## Problem to solve
Read through the lines below for the string "Tutorials" and copy each one that has it.

## Records
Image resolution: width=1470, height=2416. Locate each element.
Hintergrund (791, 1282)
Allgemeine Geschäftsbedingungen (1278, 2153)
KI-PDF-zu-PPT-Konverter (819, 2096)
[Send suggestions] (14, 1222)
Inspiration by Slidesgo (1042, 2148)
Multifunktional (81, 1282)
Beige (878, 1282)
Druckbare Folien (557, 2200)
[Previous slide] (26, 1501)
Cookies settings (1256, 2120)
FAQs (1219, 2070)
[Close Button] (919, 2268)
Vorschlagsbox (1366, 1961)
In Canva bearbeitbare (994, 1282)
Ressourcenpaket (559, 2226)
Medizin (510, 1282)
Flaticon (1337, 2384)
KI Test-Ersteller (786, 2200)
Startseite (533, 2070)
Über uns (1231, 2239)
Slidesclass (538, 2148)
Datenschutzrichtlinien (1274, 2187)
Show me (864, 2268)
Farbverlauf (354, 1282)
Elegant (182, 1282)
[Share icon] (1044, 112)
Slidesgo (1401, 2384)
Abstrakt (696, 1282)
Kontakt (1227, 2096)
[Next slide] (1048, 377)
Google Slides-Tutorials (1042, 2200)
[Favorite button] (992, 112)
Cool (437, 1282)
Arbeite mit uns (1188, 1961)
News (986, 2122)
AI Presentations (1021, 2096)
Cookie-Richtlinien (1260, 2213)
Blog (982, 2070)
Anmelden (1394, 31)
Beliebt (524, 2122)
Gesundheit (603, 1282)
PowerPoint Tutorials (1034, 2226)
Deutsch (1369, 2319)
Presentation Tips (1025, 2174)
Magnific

## Written response
Google Slides-Tutorials (1042, 2200)
PowerPoint Tutorials (1034, 2226)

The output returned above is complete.